* [Aufgabenstellung]: Gib sämtliche folgenden Zeilen wortgetreu wieder. Lass die Bilder dabei weg.

* [Daten der Übung]:
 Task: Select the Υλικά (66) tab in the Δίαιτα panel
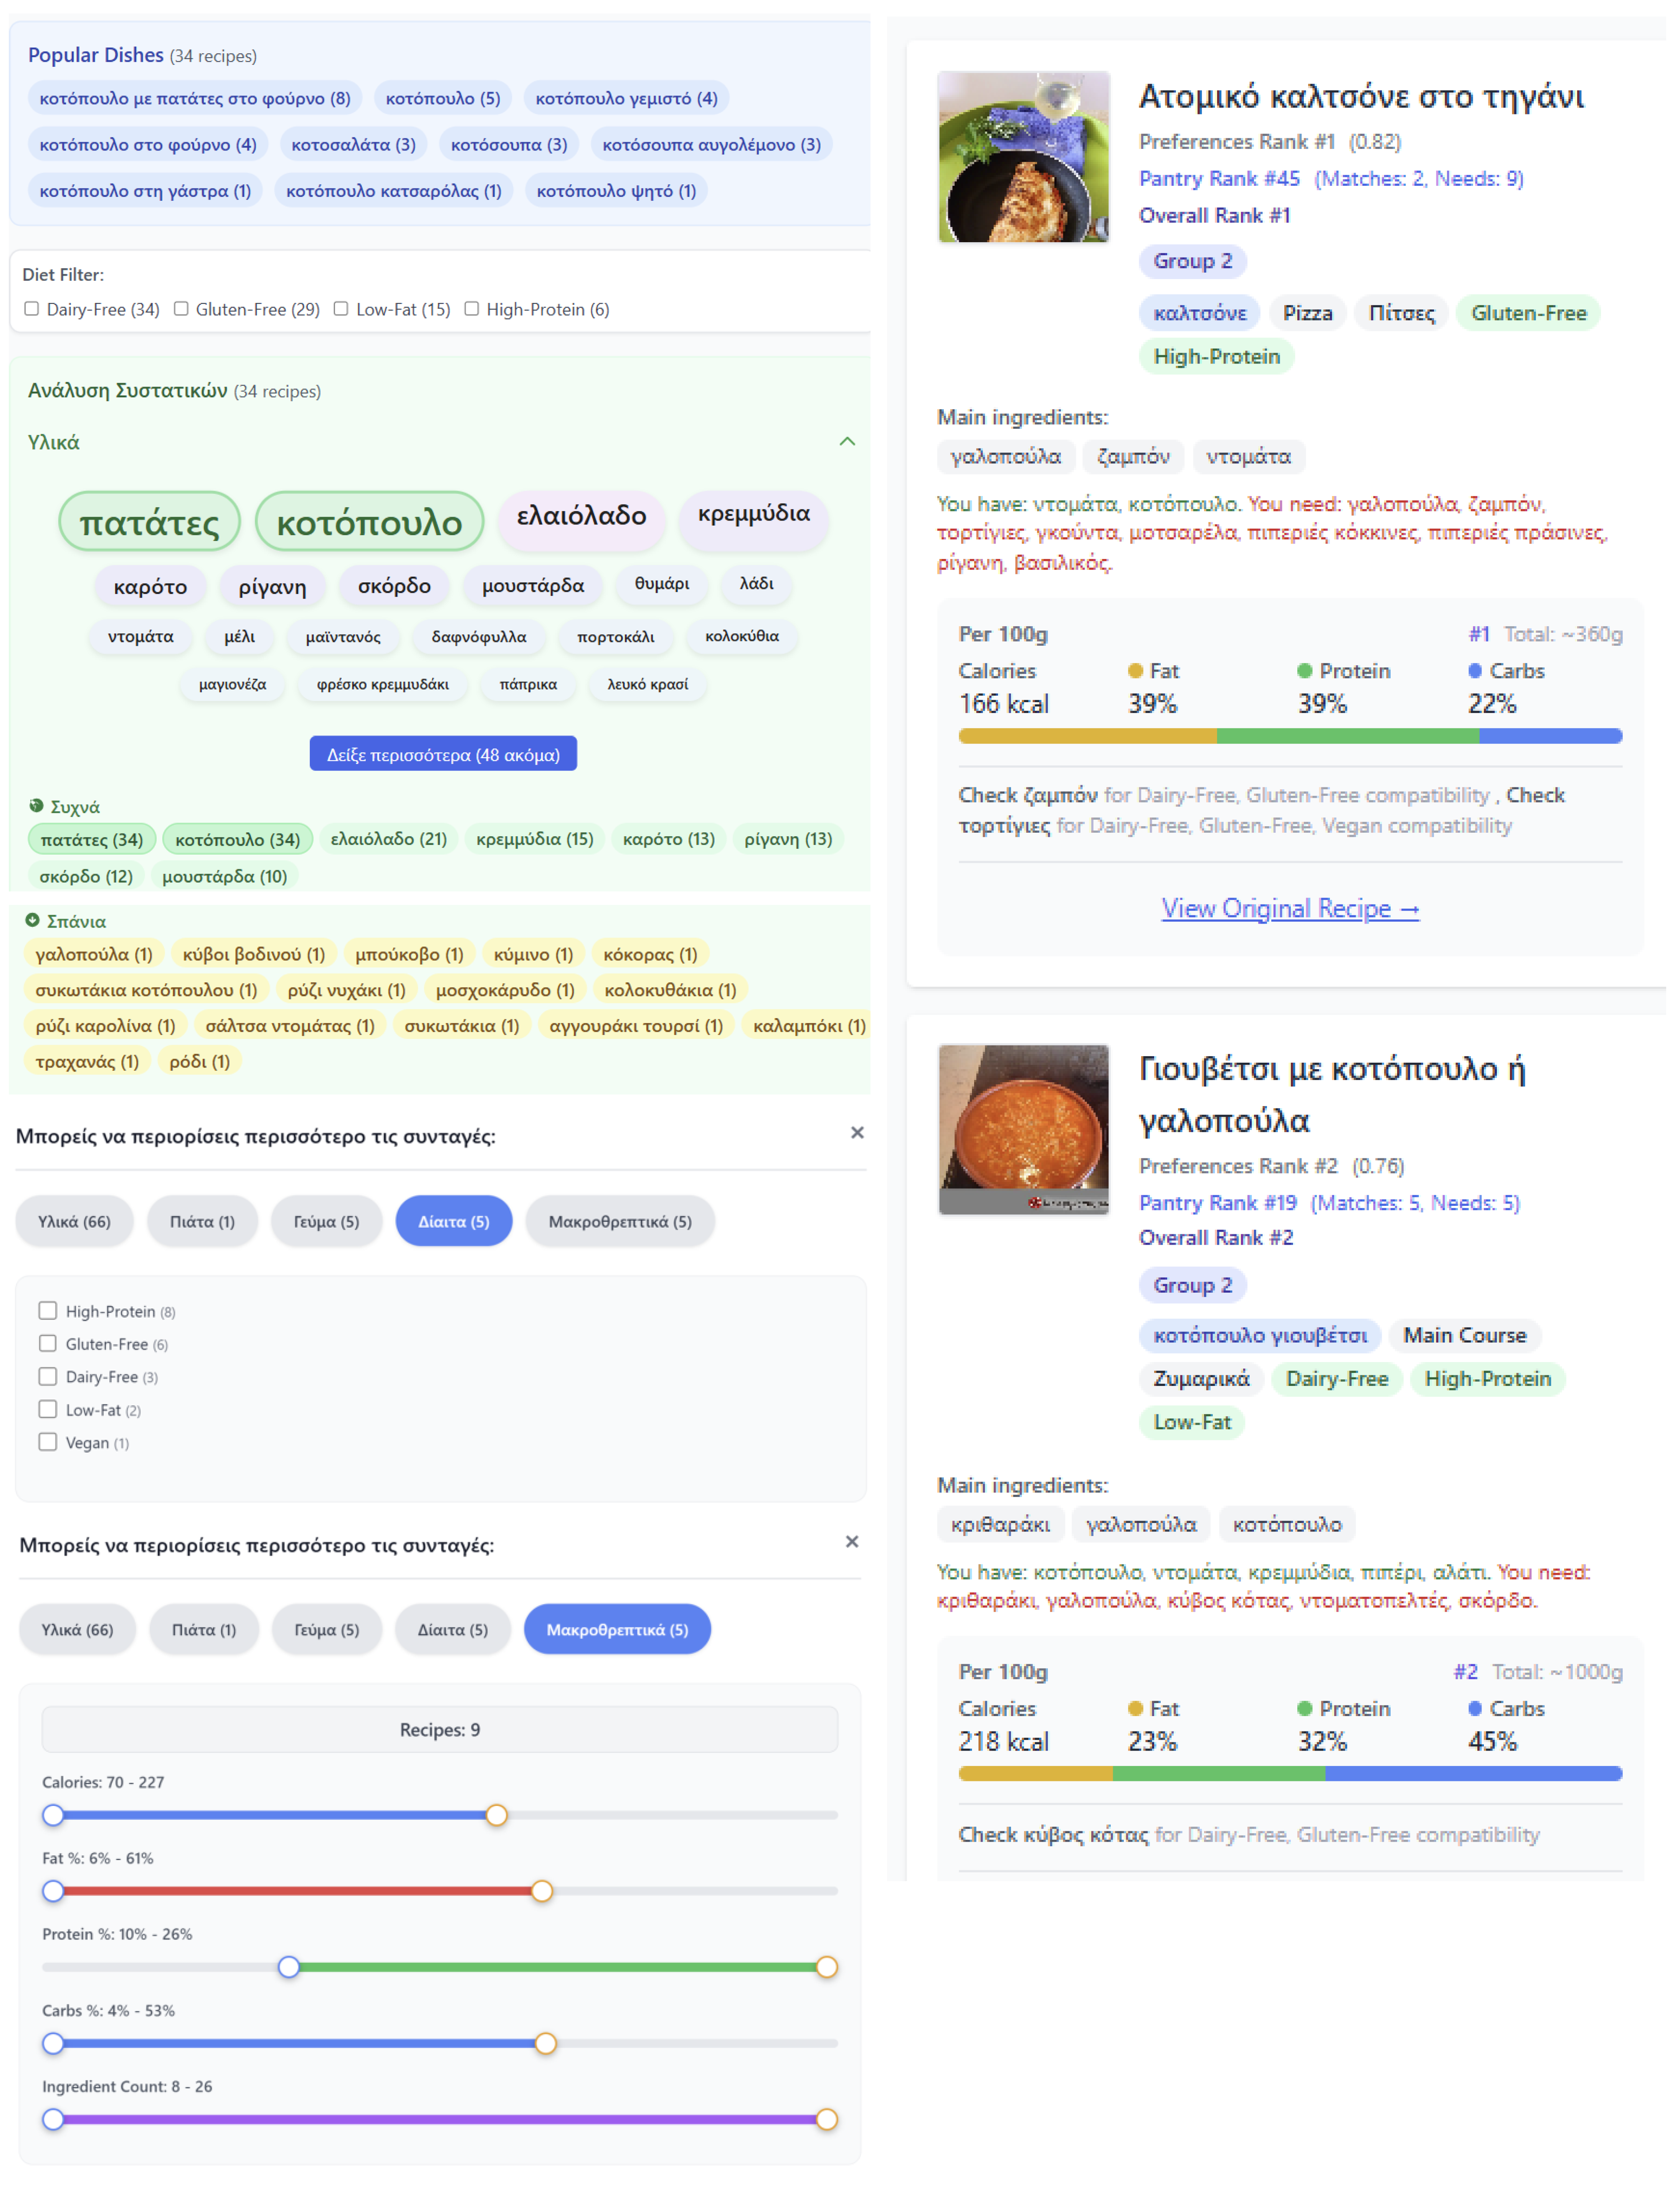[x=74, y=1221]
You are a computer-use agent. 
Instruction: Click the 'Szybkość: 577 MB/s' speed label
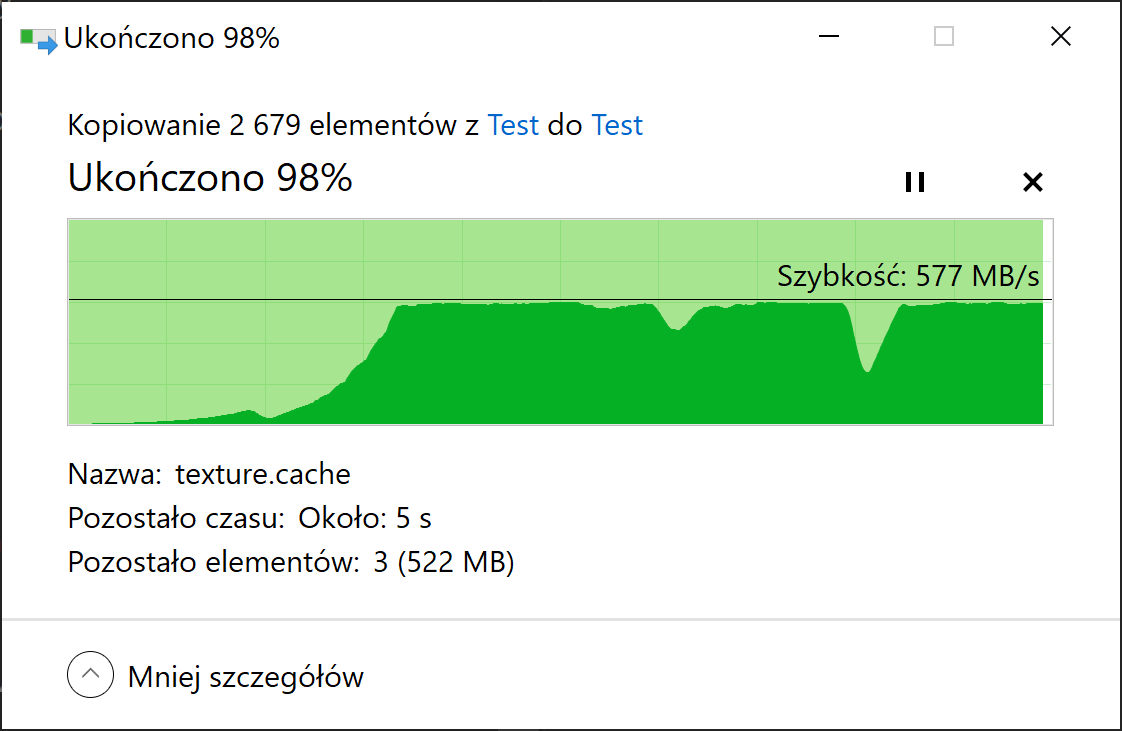(x=908, y=276)
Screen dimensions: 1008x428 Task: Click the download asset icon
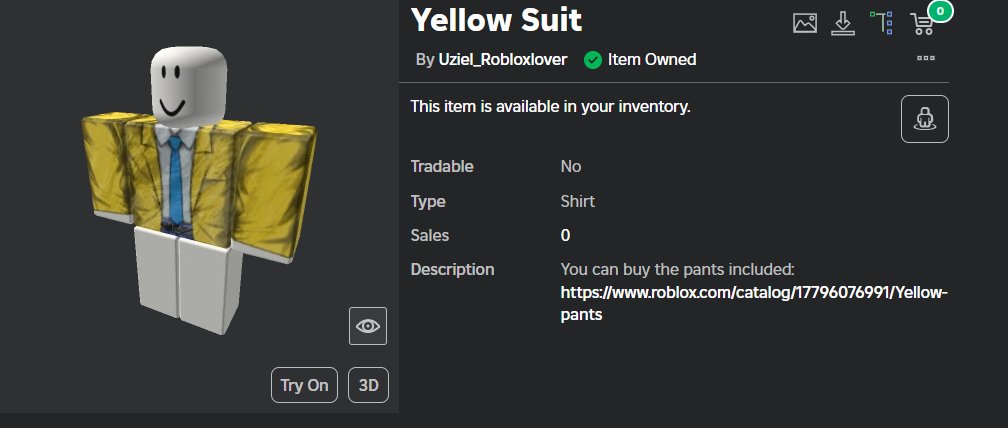point(842,23)
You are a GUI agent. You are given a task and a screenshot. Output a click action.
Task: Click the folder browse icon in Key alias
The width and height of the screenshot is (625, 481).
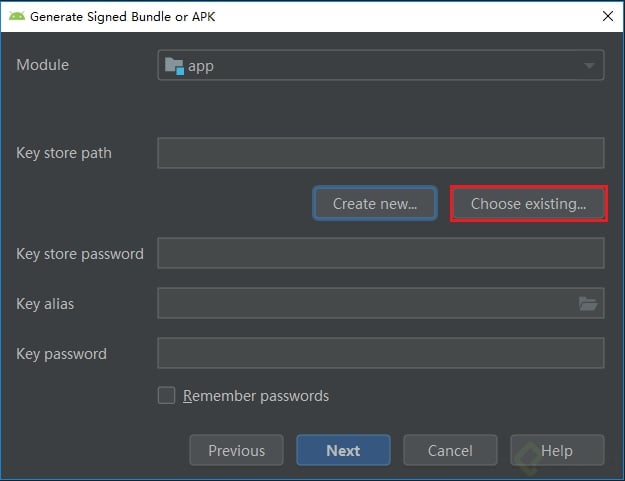point(588,304)
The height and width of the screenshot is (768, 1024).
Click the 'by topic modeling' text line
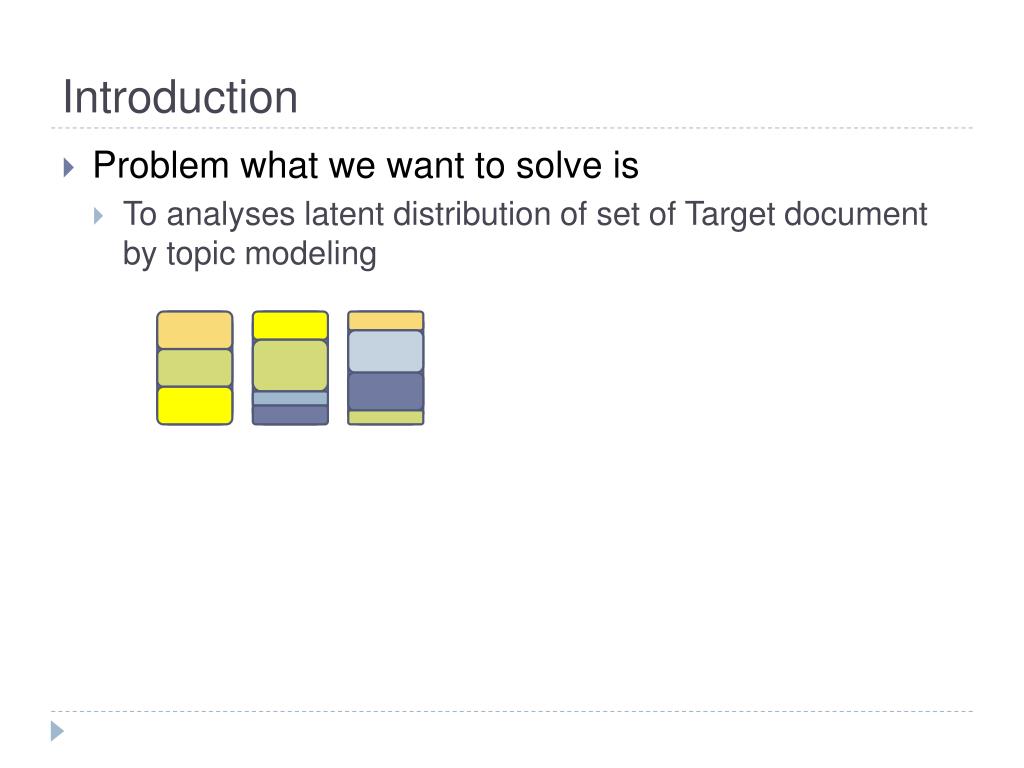249,254
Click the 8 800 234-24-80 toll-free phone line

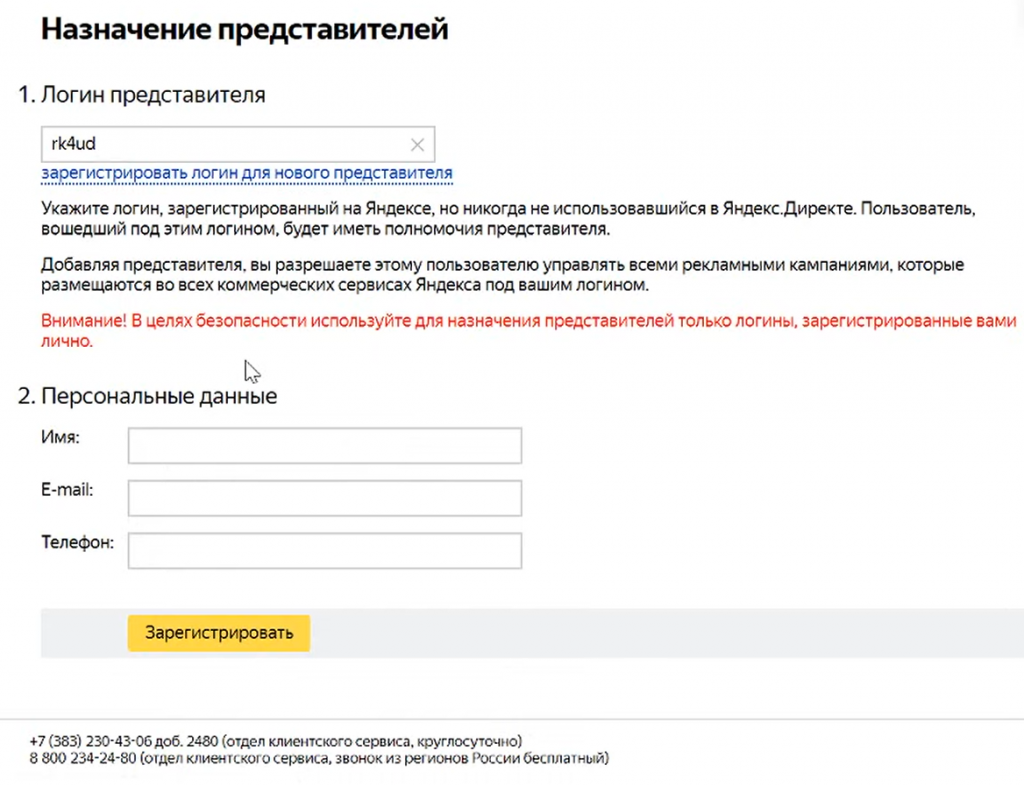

* [Ausgabe zur Aufgabe]:
 Task: Select the Υλικά (66) tab in the Δίαιτα panel
[x=74, y=1221]
You are a computer-use agent. 
Instruction: Click the 'Szybkość: 577 MB/s' speed label
(x=908, y=276)
Screen dimensions: 1008x428 Task: Click the download asset icon
point(842,23)
You are a GUI agent. You are given a task and a screenshot. Output a click action.
Task: Click the folder browse icon in Key alias
The width and height of the screenshot is (625, 481).
point(588,304)
The height and width of the screenshot is (768, 1024).
Click the 'by topic modeling' text line
249,254
Click the 8 800 234-24-80 toll-free phone line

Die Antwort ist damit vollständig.